19-MAR-2021
By JCVI Staff

Women’s History Month: Tu Youyou

Tu Youyou. Image credit: Xinhua News Agency / Getty Images

Tu Youyou is a Chinese pharmaceutical chemist whose unique training in the classification of medical plants and their active ingredients resulted in a discovery that has led to the survival and improved health of millions of people. In 1967, at the height of the Vietnam War, malaria spread by mosquitoes was decimating soldiers. Desperate to find a cure, the Chinese government formed a top-secret research unit called Mission 523 and appointed Tu Youyou, who was currently working as a researcher at the Academy of Traditional Chinese Medicine, as head of the mission.

Tu was sent to Hainan, China to study how malaria infects humans and threatened health. When she and her team started their search for a cure, over 240,000 compounds around the world had already been tested without any success, which inspired Tu to take a different approach. She and her team pored over ancient Chinese medical books to look for historical methods for fighting malaria. Finally, Tu identified a reference to Artemisia annua or sweet wormwood, which had been used in China around 400 AD to treat “intermittent fevers.” 

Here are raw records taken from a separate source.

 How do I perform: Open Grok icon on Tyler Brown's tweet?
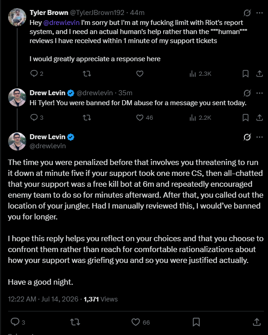tap(247, 13)

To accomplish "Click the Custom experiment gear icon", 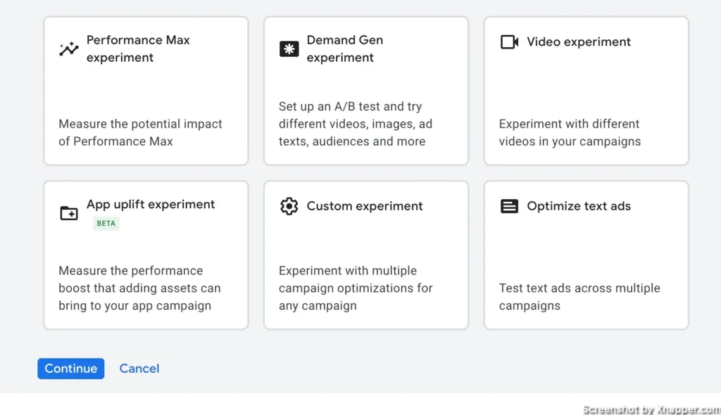I will [289, 206].
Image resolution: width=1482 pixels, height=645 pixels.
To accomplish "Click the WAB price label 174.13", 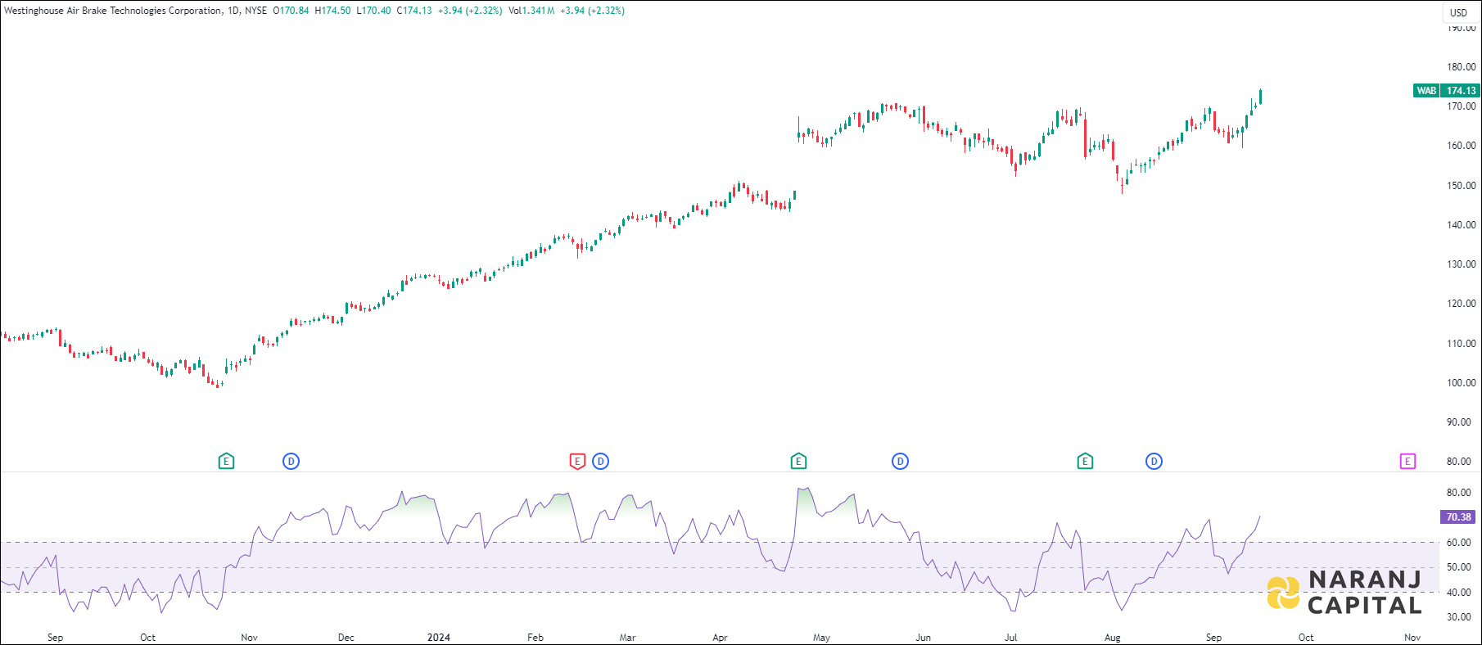I will 1461,91.
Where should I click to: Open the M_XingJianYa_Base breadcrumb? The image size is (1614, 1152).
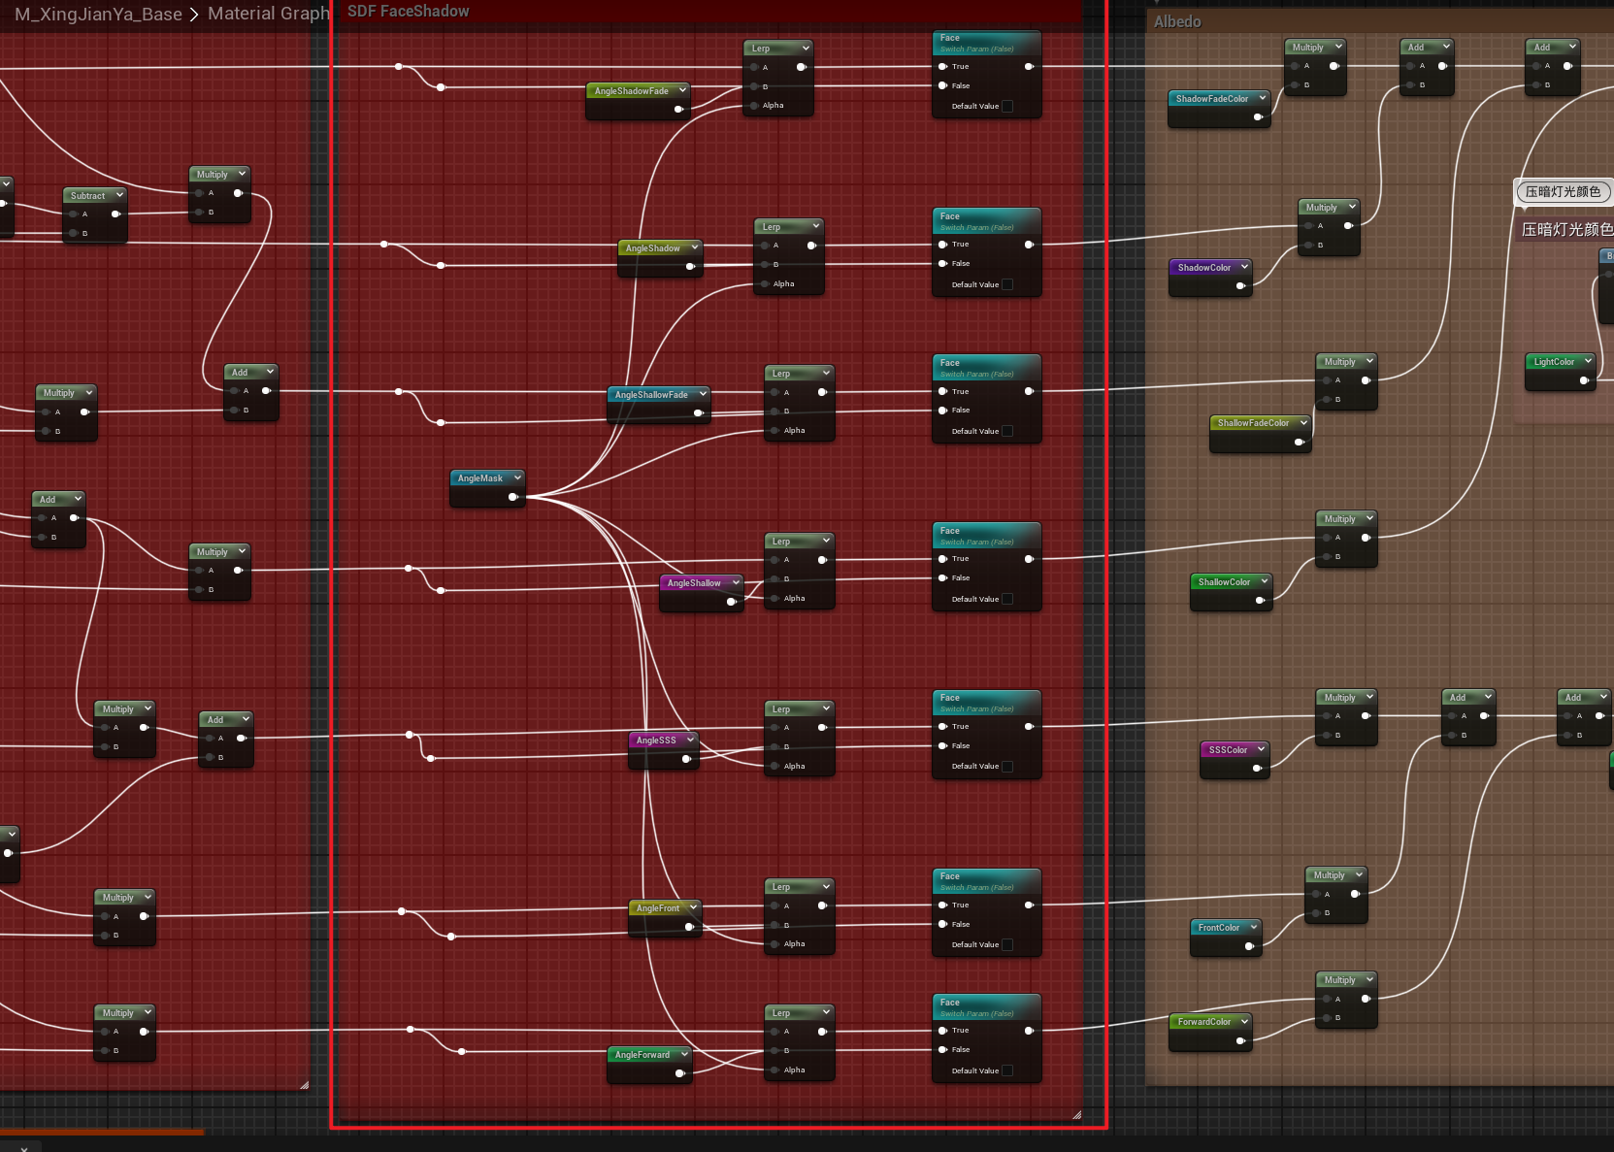click(x=98, y=14)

They got to work and in 1971, Tu successfully isolated a compound called artemisinin, which appeared to battle malaria-friendly parasites. Artemisinin had a 100% success rate in animal trials, but before beginning testing on humans, Tu insisted on trying the drug on herself first. Once she was confident in its safety, Tu went on to test artemisinin on 21 patients in the Hainan, all of them recovered and the new drug was quickly administered all across China and Vietnam. 

Reluctant to accept accolades for her monumental discovery, Tu decided to publish her research anonymously. In 2011, Tu was awarded the prestigious Lasker award, and the Foundation called her discovery of artemisinin “arguably the most important pharmaceutical intervention in the last half-century.” In 2015, she became the first Chinese woman to receive a Nobel Prize in a scientific category – she spent the majority of her acceptance speech giving credit to her research team.